Sen. McLachlan Objects to New DCF Procedure Giving People Chance to Get Off Child Abuse Registry
June 16, 2014“The state has no greater responsibility than to keep its children safe.”
Sen. Michael McLachlan (R-Danbury) today wrote to Gov. Dannel P. Malloy in response to a recent report indicating that the Department of Children and Families (DCF) has unilaterally and without legislative approval implemented a “policy” change allowing people listed on the Child Abuse and Neglect Registry to have their names removed from such registry.
“DCF submitted proposed legislation this year on this very topic,” Sen. McLachlan said. “As a member of the Judiciary Committee who voted against the bill, I strongly object to DCF bypassing the legislature to implement a significant change in policy that undermines child safety and welfare.”
In the (attached) June 16 letter to the governor, Sen. McLachlan argues that:
- Establishing a process to remove a name from the state’s Child Abuse and Neglect Registry is a substantive change that requires legislative approval.
- The fact that the legislature has refused to pass legislation implementing such a removal process is a clear indication that there is no legislative support for such a policy.
- For DCF to unilaterally implement such a policy without legislative approval, or even going through the Regulations Review Committee, is a usurpation of legislative power.
Sen. McLachlan noted that people are placed on Connecticut’s Child Abuse and Neglect Registry only after a report of abuse or neglect is investigated and “substantiated.” The Commissioner may place an individual on the registry only if she determines that (1) abuse or neglect occurred and (2) the person responsible “poses a risk to the health, safety, or well-being of children” Investigations include a home visit. Low risk cases may be referred for community services without placement on the registry.
“I hope you can see why this action is cause for concern, and I would like to know whether you support DCF’s new procedure,” Sen. McLachlan said in the letter. “The state has no greater responsibility than to keep its children safe. Unfortunately, child abusers have a high rate of recidivism. The Child Abuse and Neglect Registry serves an important public safety purpose and should not be substantially weakened through the unilateral action of a state agency with no legislative approval or oversight.”
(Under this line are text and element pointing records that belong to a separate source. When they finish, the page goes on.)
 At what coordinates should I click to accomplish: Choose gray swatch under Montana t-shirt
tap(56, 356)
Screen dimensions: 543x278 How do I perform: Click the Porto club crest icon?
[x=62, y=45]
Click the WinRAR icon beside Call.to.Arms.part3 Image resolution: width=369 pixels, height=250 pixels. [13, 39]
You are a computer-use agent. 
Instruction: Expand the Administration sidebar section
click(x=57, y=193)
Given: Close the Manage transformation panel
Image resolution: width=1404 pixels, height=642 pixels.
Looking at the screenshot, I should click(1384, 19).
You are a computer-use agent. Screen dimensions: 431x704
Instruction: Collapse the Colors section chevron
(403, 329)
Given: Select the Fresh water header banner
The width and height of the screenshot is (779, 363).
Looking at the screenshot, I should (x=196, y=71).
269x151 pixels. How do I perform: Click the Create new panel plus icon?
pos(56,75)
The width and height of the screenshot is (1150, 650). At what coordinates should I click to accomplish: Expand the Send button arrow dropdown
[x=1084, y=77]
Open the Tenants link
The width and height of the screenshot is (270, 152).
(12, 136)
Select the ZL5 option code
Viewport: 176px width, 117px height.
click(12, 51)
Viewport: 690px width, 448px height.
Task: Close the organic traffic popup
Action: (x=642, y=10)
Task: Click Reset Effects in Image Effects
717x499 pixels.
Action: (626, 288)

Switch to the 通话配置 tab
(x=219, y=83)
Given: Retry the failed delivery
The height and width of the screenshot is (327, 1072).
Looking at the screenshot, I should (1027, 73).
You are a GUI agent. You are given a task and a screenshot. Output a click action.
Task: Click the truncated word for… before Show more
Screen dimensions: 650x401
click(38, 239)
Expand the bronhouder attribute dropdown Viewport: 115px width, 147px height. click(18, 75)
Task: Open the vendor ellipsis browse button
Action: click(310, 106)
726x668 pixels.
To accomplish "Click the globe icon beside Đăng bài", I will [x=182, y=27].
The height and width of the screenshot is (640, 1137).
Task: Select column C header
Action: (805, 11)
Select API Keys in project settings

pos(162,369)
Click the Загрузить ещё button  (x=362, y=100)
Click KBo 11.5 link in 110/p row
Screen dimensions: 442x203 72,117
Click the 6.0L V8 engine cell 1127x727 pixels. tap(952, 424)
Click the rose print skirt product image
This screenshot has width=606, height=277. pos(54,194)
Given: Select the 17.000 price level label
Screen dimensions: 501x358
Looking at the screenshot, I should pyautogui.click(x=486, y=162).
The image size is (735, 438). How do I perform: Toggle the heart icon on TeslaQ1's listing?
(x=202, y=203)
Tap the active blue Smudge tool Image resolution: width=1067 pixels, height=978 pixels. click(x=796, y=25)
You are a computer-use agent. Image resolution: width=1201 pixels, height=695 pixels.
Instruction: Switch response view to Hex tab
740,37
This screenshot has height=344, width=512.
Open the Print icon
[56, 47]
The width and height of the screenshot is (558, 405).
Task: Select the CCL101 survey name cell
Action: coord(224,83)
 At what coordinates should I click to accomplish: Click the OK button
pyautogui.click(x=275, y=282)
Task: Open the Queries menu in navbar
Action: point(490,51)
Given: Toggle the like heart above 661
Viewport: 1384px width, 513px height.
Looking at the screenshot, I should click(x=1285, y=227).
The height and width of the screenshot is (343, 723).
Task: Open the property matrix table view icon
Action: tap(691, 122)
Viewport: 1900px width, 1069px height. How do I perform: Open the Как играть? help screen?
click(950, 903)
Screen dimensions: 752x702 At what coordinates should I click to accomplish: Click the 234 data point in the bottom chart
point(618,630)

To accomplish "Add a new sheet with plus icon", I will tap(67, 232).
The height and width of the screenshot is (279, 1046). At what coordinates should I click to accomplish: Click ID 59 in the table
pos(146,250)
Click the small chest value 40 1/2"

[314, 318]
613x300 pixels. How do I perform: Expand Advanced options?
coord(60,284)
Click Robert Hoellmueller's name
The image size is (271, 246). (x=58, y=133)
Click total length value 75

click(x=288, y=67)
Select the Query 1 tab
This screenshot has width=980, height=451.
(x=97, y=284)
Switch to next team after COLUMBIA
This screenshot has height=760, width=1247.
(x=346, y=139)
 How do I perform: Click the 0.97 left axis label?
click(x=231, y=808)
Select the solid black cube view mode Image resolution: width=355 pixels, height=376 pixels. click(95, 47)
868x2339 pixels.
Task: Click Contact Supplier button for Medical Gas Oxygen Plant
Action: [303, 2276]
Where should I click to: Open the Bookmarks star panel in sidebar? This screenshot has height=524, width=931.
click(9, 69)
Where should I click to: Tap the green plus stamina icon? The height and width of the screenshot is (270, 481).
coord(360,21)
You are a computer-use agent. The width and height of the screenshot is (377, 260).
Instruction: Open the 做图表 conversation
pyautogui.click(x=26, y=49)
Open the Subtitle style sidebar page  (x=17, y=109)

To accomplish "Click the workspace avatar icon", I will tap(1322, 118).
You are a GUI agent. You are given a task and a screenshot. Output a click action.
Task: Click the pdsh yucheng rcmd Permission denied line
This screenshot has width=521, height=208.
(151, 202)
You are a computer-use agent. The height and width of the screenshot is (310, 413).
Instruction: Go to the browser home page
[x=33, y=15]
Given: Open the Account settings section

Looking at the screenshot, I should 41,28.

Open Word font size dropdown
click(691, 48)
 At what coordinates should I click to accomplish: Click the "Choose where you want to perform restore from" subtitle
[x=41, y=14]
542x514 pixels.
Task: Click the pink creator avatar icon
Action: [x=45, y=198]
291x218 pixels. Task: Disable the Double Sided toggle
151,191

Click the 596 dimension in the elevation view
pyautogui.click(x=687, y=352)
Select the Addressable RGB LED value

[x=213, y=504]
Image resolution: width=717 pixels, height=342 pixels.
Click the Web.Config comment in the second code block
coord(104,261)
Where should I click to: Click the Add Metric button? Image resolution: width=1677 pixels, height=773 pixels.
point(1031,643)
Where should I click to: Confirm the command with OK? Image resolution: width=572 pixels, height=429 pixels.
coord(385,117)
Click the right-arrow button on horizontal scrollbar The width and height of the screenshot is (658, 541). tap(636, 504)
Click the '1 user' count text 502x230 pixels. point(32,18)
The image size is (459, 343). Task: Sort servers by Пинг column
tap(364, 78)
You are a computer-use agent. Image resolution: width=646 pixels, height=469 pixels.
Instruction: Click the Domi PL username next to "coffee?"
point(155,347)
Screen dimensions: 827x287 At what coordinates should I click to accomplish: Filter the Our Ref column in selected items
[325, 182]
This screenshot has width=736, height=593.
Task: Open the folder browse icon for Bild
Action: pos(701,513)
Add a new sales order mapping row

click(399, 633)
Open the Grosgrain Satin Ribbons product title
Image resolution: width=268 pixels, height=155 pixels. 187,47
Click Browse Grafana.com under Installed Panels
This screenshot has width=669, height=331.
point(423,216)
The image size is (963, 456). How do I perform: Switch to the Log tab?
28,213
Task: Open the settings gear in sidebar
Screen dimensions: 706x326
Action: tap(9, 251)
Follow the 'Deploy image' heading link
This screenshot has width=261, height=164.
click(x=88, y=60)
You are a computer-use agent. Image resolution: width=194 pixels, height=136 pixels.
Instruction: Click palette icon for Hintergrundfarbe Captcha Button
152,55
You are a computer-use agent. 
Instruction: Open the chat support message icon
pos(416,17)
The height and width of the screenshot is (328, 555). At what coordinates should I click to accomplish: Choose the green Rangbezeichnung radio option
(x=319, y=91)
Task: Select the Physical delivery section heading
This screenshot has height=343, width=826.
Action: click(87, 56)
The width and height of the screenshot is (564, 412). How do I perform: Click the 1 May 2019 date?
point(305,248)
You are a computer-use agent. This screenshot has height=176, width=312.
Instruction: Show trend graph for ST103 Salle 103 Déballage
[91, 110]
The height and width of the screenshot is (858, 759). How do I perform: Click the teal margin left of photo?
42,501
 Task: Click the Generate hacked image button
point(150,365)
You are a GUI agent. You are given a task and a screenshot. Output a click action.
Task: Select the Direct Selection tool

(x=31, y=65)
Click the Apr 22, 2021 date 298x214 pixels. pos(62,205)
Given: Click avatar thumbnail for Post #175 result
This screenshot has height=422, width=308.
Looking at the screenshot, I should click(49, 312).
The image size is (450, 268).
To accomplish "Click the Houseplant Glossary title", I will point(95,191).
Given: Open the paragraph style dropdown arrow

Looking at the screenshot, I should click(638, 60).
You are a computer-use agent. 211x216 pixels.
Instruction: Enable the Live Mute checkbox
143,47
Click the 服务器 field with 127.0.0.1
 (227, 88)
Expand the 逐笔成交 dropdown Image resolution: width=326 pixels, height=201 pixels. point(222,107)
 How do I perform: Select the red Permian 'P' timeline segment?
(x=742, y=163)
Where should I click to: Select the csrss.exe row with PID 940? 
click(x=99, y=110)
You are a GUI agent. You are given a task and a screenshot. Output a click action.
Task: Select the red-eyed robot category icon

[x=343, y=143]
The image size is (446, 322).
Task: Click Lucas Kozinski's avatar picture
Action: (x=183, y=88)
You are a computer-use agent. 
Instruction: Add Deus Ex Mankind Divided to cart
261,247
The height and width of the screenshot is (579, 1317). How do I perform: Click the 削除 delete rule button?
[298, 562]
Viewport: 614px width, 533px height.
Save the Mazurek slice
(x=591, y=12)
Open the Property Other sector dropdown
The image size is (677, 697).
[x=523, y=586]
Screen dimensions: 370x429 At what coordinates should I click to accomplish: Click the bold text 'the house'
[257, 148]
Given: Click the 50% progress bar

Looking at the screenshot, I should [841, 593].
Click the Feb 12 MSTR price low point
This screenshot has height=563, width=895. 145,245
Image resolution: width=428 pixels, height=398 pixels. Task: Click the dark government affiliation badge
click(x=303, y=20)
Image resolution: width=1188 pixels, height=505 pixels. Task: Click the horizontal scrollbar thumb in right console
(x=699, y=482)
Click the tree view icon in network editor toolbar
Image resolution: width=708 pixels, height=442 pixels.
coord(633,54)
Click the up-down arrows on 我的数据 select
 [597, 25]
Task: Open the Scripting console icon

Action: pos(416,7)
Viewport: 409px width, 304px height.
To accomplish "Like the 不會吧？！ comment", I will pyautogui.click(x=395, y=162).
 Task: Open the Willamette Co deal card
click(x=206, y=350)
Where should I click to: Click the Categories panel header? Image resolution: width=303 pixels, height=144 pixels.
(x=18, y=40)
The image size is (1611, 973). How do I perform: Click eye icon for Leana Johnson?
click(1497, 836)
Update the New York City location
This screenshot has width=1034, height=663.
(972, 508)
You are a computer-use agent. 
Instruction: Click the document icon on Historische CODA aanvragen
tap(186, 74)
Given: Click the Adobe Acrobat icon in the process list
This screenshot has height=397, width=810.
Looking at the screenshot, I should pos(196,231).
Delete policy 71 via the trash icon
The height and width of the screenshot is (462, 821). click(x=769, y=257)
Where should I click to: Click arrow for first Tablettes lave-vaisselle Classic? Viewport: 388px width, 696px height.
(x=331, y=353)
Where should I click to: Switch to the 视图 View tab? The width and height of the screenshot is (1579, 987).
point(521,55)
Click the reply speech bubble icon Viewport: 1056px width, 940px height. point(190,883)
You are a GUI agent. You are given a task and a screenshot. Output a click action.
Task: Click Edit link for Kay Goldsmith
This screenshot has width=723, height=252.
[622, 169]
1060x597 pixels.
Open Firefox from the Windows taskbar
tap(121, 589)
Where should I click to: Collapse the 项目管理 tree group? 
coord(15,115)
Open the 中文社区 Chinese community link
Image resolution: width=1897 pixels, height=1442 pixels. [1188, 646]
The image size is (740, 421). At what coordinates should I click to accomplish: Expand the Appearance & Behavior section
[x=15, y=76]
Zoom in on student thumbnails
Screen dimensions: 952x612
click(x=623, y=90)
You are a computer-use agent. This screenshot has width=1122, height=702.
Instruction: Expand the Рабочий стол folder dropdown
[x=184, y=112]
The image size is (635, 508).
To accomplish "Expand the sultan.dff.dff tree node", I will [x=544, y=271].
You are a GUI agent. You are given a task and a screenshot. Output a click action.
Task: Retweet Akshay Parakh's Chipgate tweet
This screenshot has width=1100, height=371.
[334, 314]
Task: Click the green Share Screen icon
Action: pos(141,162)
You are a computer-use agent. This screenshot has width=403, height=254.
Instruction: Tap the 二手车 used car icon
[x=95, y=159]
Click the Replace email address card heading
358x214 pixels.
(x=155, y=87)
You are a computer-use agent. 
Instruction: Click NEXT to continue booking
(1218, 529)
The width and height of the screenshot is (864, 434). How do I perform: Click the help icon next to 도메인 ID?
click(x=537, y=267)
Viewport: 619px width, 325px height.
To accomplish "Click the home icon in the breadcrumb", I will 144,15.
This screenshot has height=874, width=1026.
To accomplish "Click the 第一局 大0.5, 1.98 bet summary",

Sen. McLachlan added that individuals placed on the registry have the right to multiple administrative reviews and legal appeals, including an internal review, full administrative hearing, and an appeal to the Superior Court. At the hearing, the burden is on the commissioner to prove that the finding of abuse or neglect is supported by the evidence. Thus, individuals appearing on the registry have committed abuse or neglect, pose a risk to the health and safety of children, and have exhausted numerous reviews and appeals.
“The registry serves an important public safety purpose,” Sen. McLachlan said. “It is consulted by school districts, school bus companies, day care providers and even DCF itself to screen potential employees. DCF also is required to check the registry when licensing day care and child care providers and foster parents.”
Sen. McLachlan said the statutory provisions establishing the registry represent a comprehensive legislative policy. Once an investigation has been completed and a finding of abuse or neglect sustained, there is no statutory provision for removing a person’s name from the registry.
“There was bipartisan opposition in the Judiciary Committee, and the House and the Senate chose not to take this bill up for a vote,” Sen. McLachlan said. “However, DCF has now adopted an agency ‘policy’ whereby people who have been placed on the registry can apply for removal. Under this new procedure, DCF officials will decide, apparently with no statutory authority or guidelines, whether to remove people from the registry.”